Alcohol sales, like firearm sales, are booming during the shutdowns. Beyond increasing suicide risk, drinking can cause liver damage, anemia, and cancer. Its effects are so detrimental and its use so common that alcohol is the third-highest preventable cause of death in the US. 

Alcohol also contributes significantly to cardiovascular disease, the most common cause of death in our country, but perhaps more surprisingly, so does depression. People with depression are about twice as likely to have a heart attack, and five times more likely to die from it in the following months. Unemployment and poverty contribute to both alcohol use and depression, and alcohol use and depression, in turn, increase cardiovascular disease. But by the time someone dies of a heart attack, few will attribute it to them having lost their job a decade ago. 

This is not an argument that the public health threat from the economic shutdown is worse than that from the coronavirus epidemic. It is just harder to see, and therefore easier to ignore. Social determinants of health play off one another to enhance and amplify risk, working silently through surrogate assassins, like heart disease and cancer. Their effects are best quantified in large groups over long periods of time, and that kind of research is difficult to do. Most of us would reasonably choose a possible future death from one of many chronic illnesses than death from COVID in the next month. 

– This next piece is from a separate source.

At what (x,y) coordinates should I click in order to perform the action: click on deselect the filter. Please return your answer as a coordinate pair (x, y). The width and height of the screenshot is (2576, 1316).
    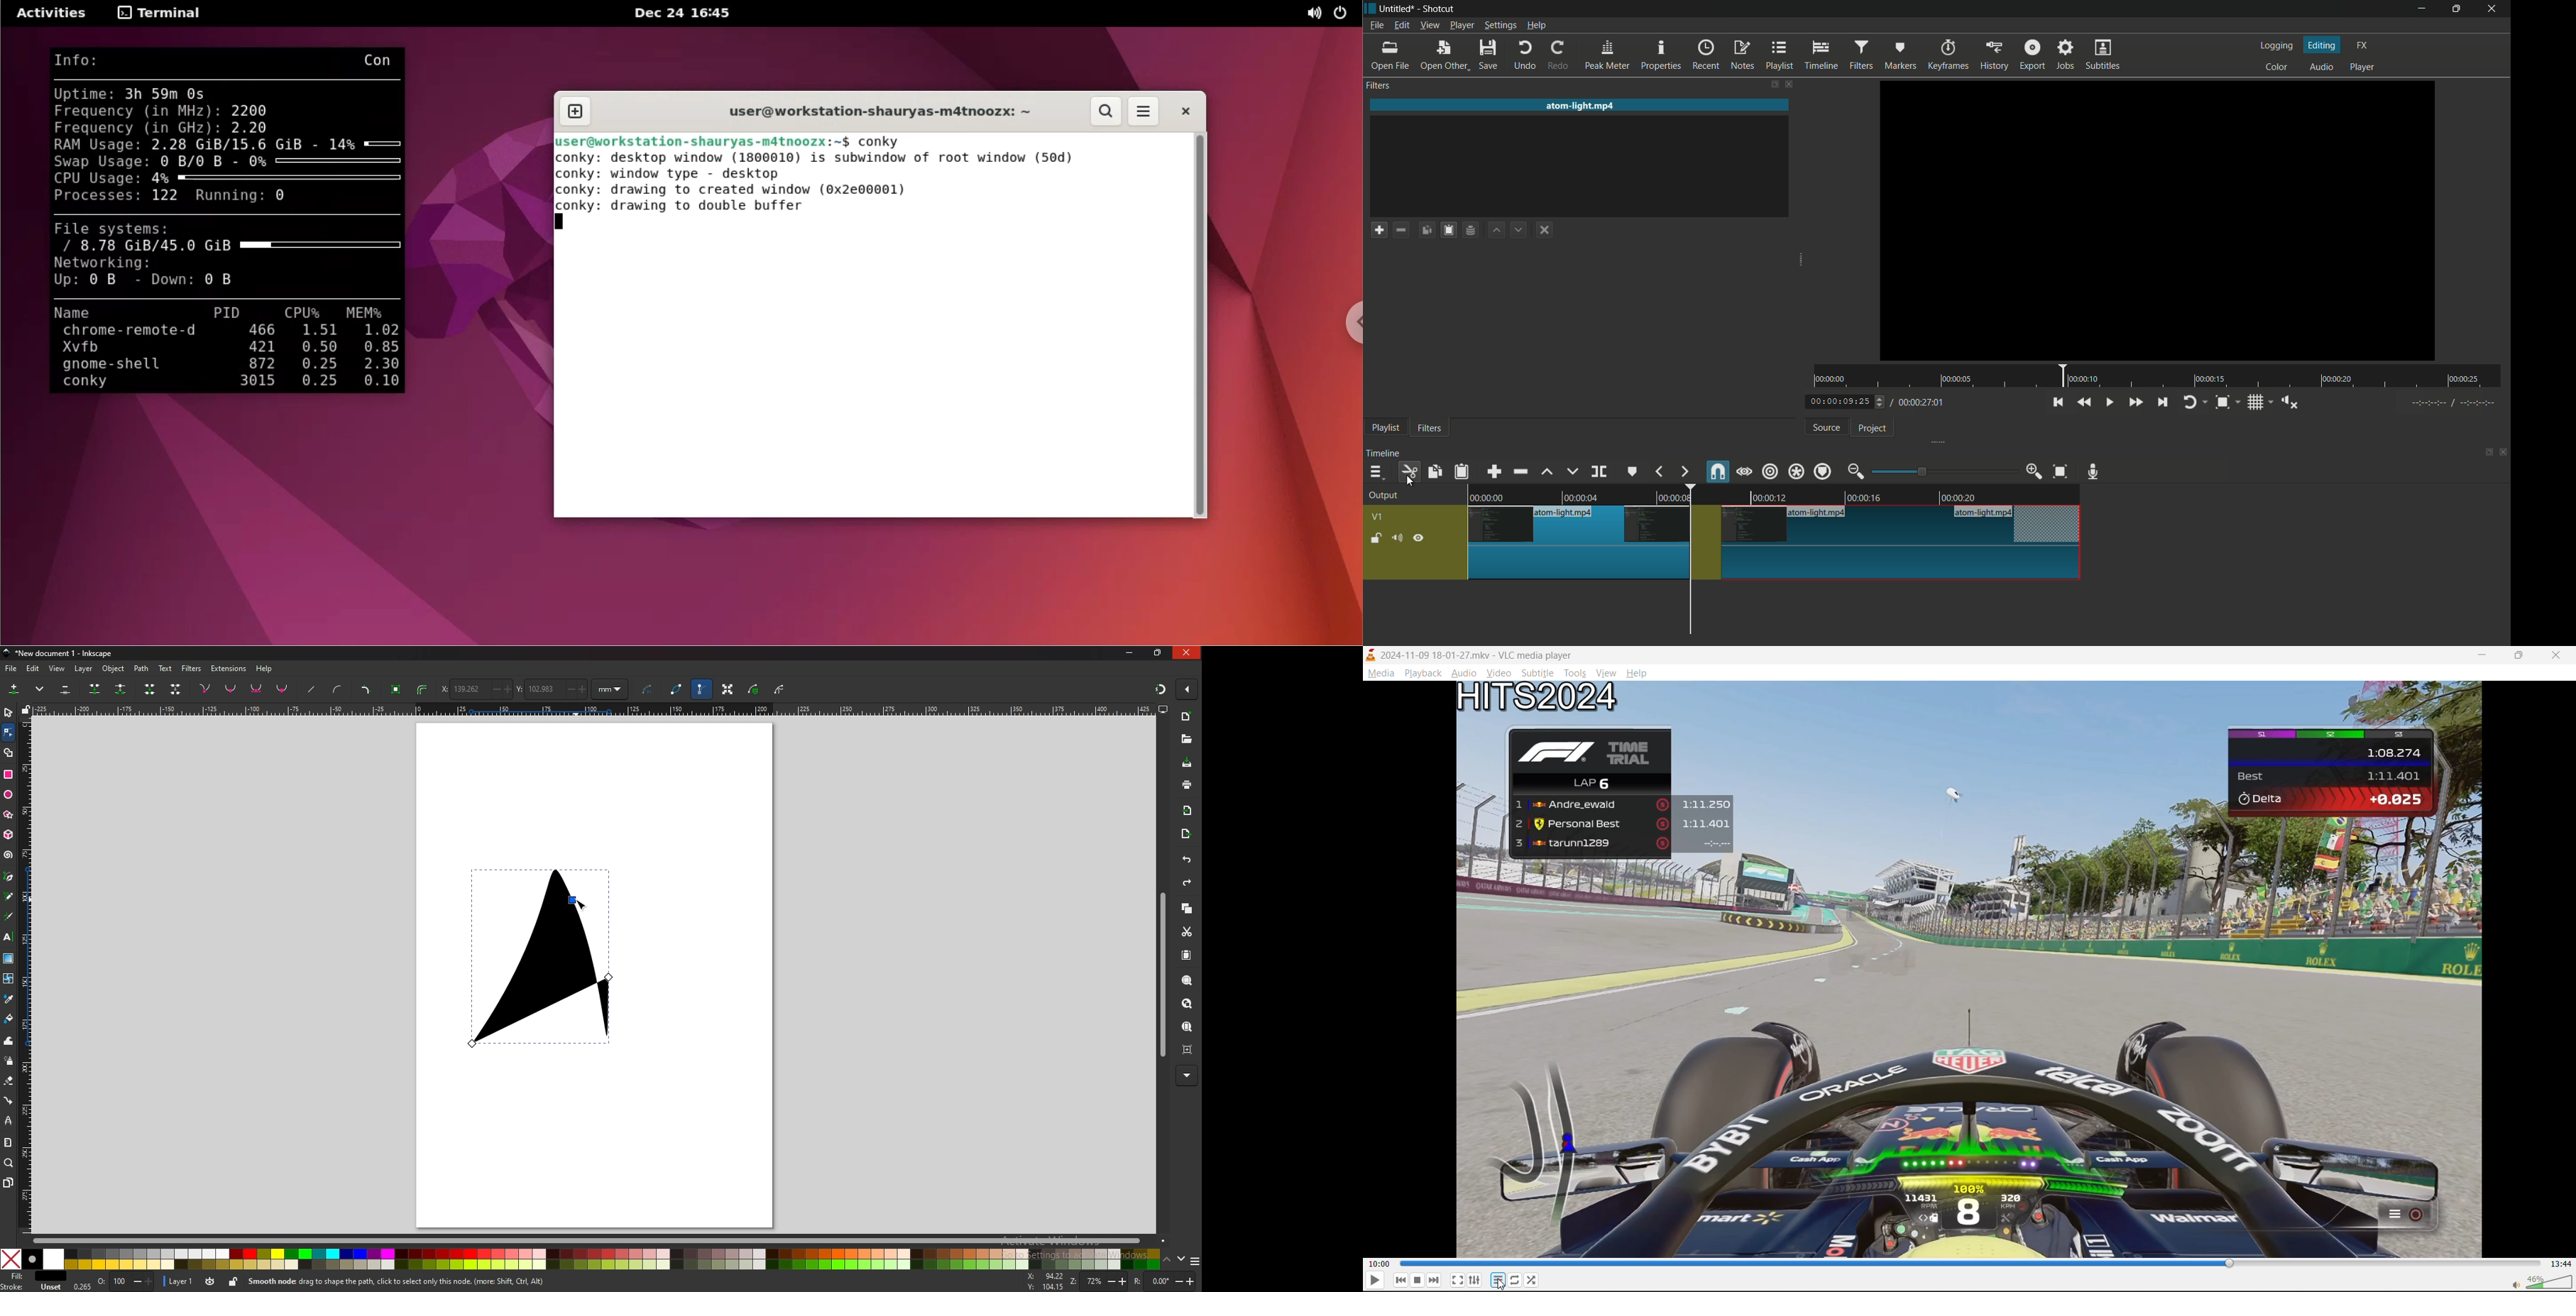
    Looking at the image, I should click on (1547, 230).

Reinstatement of workers in carefully redesigned workplaces could slow the downward slide for millions of Americans. 

But as we weigh re-opening measures, we need to keep in mind that this is not just a tradeoff between lives lost now and money lost later. It’s also between lives lost now and lives lost later. The people most affected will be those whose position on the socioeconomic ladder was tenuous, to begin with, and are now being pushed down into a slippery zone where one loss begets another in a destructive and irreversible chain reaction. Like the virus, the economic consequences of the shutdowns will disproportionately affect the most vulnerable—people living just above the poverty line, people with chronic medical and mental illness, people of color from poorer communities. They will also be the ones with the least say in all this. 

For those who can work from home, afford a laptop for every kid, and pay the delivery fees for takeout and grocery delivery, not reopening for an extended period is the obvious choice. We can avoid almost any coronavirus exposure risk by sacrificing relatively little. But for others who depended on their income from retail, restaurants, or hospitality work, a well-planned and cautious return to business might be a risk worth taking to stave off the specter of decline looming over their futures. Haircuts may not be essential for people getting them, but they're certainly essential for hairdressers. 

We’ve stayed home these last few weeks to protect others as well as ourselves, let’s continue to work for the collective good as we think about reopening. With the vast amount of coronavirus knowledge gained in the time we bought with the shutdowns, leaders can orchestrate a safe plan to restore low-risk workers in carefully redesigned workplaces. This plan must be based on scientific evidence, as well as on risk-benefit analysis, and it needs to be adjusted as new information emerges. We also need testing and contact tracing, and a way to support those who give up a paycheck to self-isolate after an exposure. Failure of leadership to do this will result in desperate people making reckless decisions in a bid to save their livelihoods. A cautious loosening of stay-at-home orders could bolster the economy and slow the downward slide for millions of Americans while keeping infection risk at a minimum. 

The coronavirus is not going away any time soon, and each week of shutdowns pushes more people into unemployment and poverty, and the health problems they bring. Getting people back to work is not without risk, but it will save more than just money.”